### [PROBLEM TO SOLVE]
Please arrange the records from the line holding "Given: Click the settings gear icon in header" through the line holding "Screen dimensions: 512x669 500,324", inclusive, as a two-column CSV with the headers input and output, one row per record, each value in a single quoted field with line breaks turned into spaces. Leave the pictures out of the answer.

*** RAW DATA

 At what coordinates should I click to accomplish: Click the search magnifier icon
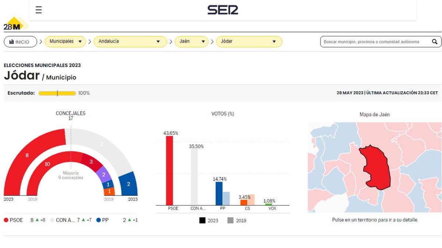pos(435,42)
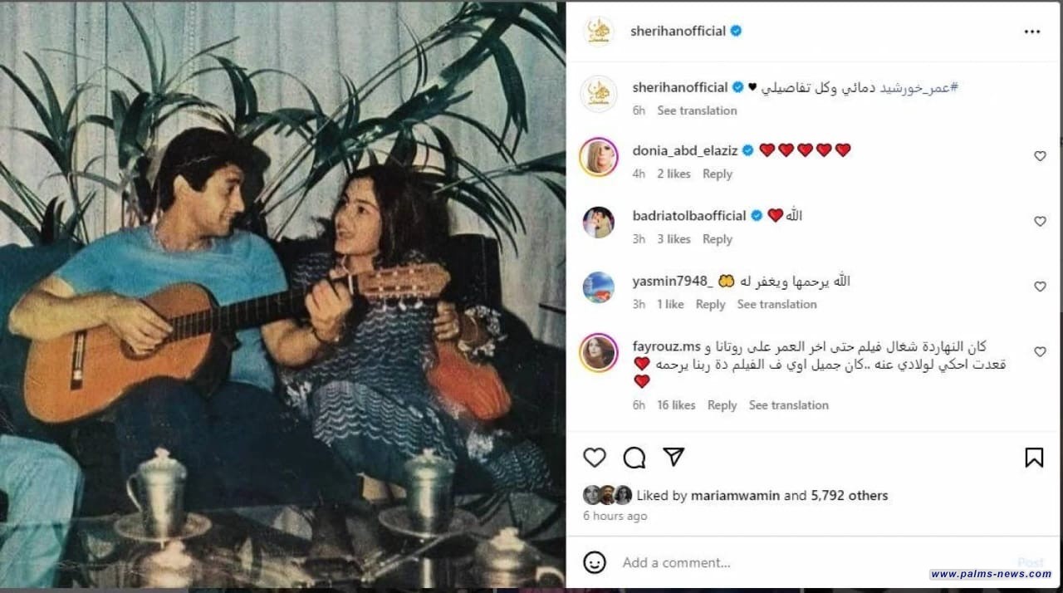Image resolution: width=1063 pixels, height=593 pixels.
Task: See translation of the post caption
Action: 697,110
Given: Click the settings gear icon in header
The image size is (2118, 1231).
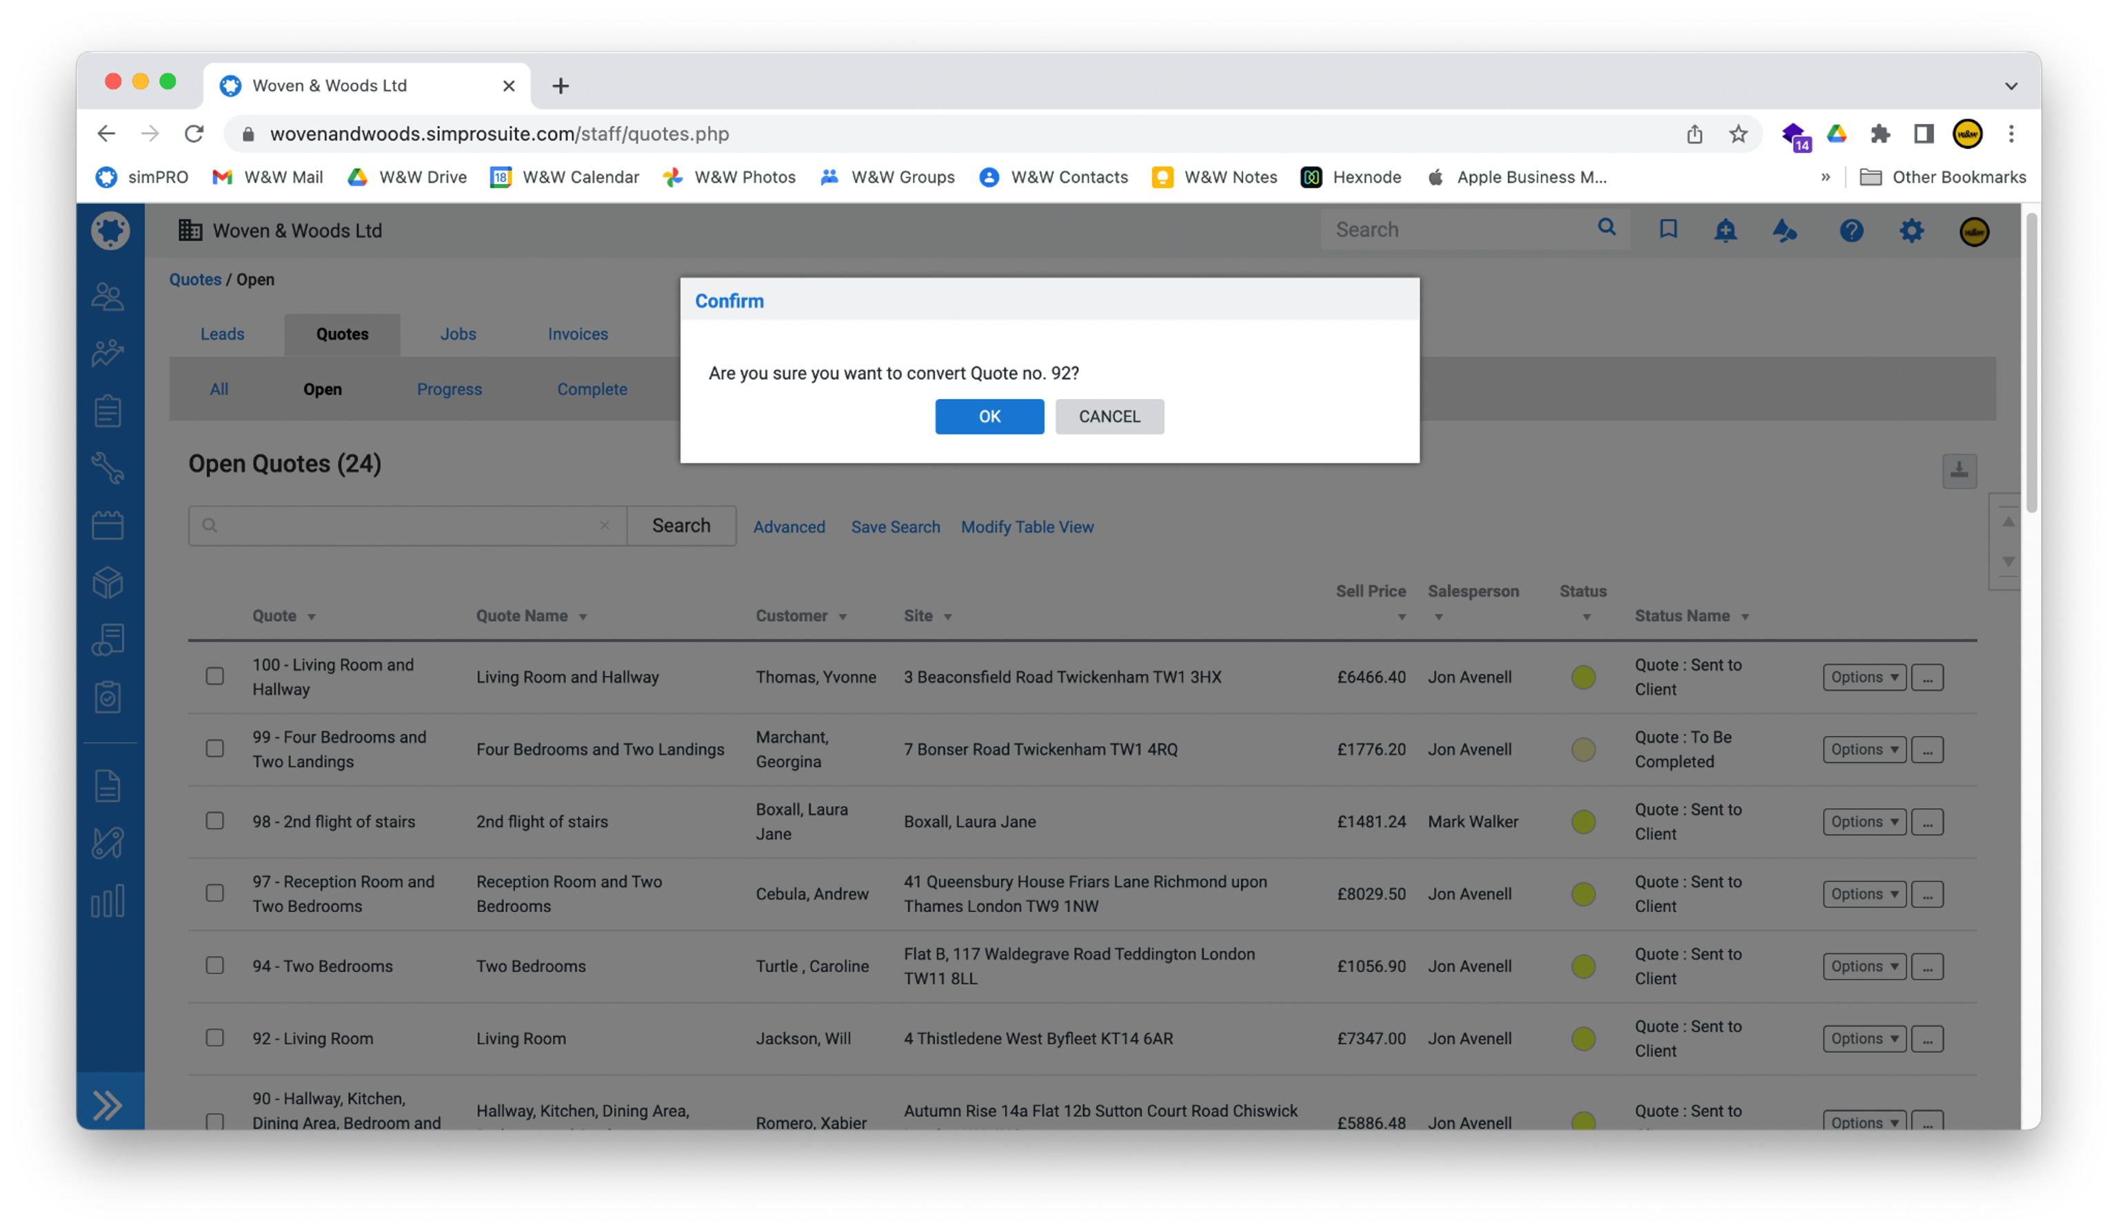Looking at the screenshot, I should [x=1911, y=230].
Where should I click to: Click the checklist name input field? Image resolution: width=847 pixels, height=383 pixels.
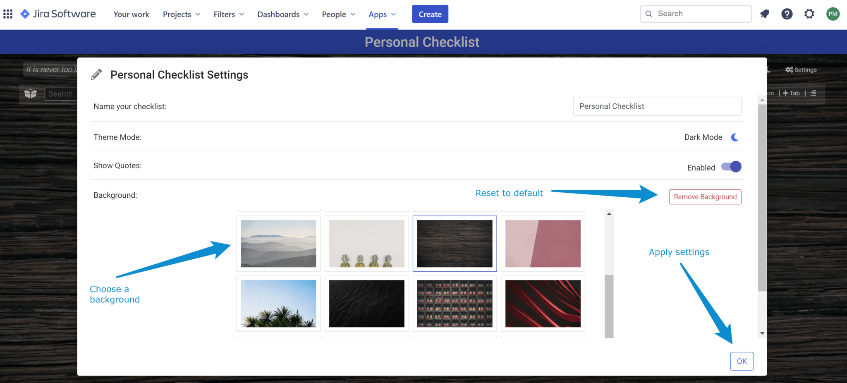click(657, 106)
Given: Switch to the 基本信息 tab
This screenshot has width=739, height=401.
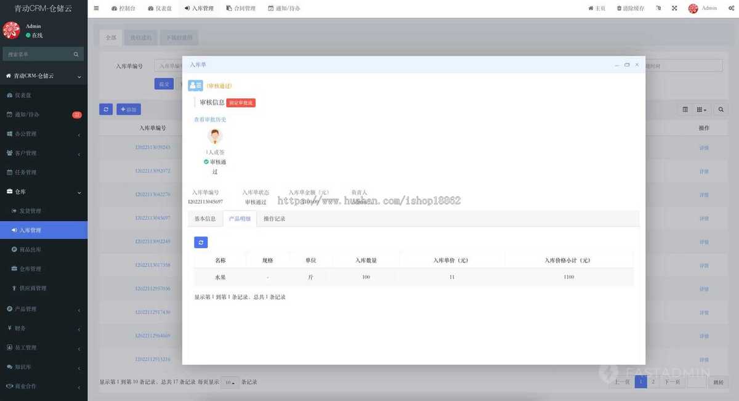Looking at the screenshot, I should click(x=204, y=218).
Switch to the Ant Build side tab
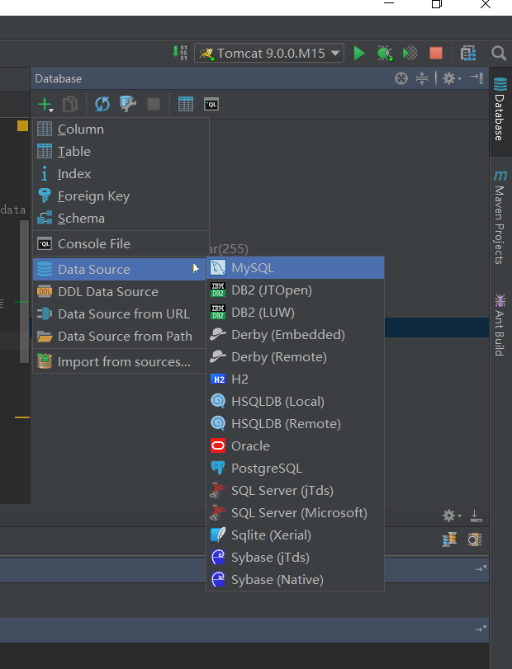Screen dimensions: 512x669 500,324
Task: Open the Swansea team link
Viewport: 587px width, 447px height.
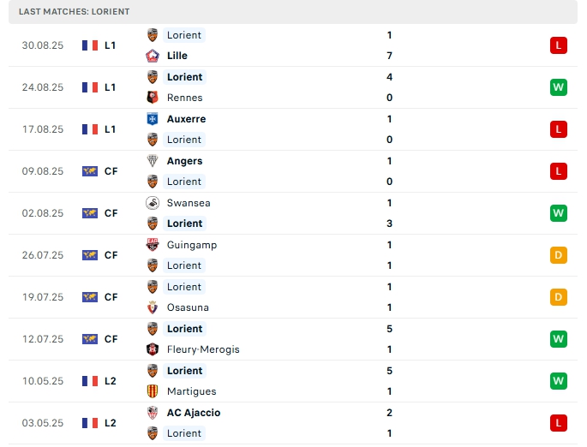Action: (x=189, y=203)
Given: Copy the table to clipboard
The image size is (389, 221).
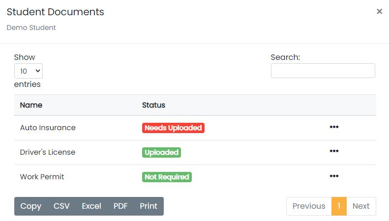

******

### [ANSWER FOR THIS EXERCISE]
input,output
"Given: Click the settings gear icon in header The image size is (2118, 1231).","Looking at the screenshot, I should [x=1911, y=230]."
"Where should I click to: Click the checklist name input field? Image resolution: width=847 pixels, height=383 pixels.","click(657, 106)"
"Given: Switch to the 基本信息 tab This screenshot has width=739, height=401.","Looking at the screenshot, I should click(x=204, y=218)."
"Switch to the Ant Build side tab","Screen dimensions: 512x669 500,324"